Un temps à part – 12 mars 2021

La lumière du soleil traverse la pièce. Petit T, dont le visage est à l’ombre, grâce à un petit fauteuil stratégiquement placé, tente désespérément de s’endormir sur son tapis. Ses jambes s’agitent, se lèvent et puis retombent. Ses bras naviguent, enserrant alternativement panda-papier-bruyant, serpent-bille, soleil-clochette, cube-clochette et cylindre-bois. Tous se mêlent à proximité de son visage, impérieusement ramenés à la bouche, pour y être dévorés l’espace d’une seconde, puis relâchés. Lorsqu’il se couvre ainsi de jouet, c’est que la fatigue est pressante, et le besoin de réconfort accentué. Dans ces prémices au sommeil, ses propres mains se confondent invariablement au reste.
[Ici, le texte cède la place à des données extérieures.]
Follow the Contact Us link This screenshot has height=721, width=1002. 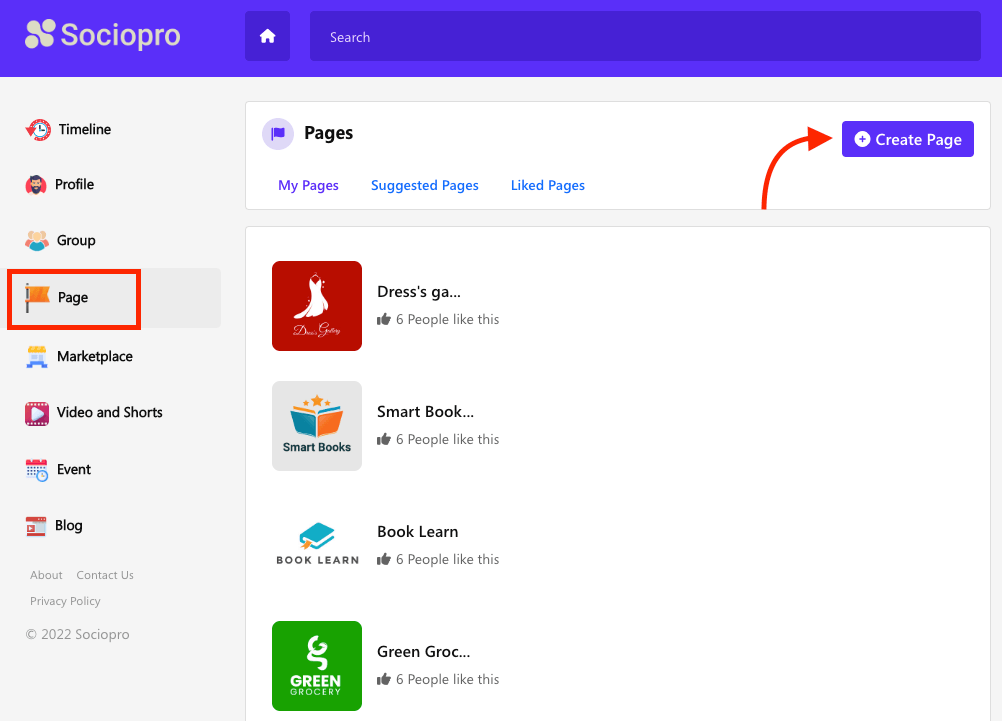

Dans sa bouche, un bout de doigt succède à un bout de soleil. La différence est faible, du moment qu’il y a matière à tûter. Enfin, c’est sans compter sur le pouce. Le pouce qui, fallait-il s’y attendre, finit souvent par en sortir vainqueur. Ce pouce qui, il y a deux mois encore, se confondait avec l’index, plus grand, plus sophistiqué, plus goûteux. Mais qui désormais parade parmi les doigts, avec son air moqueur et ses manières à part.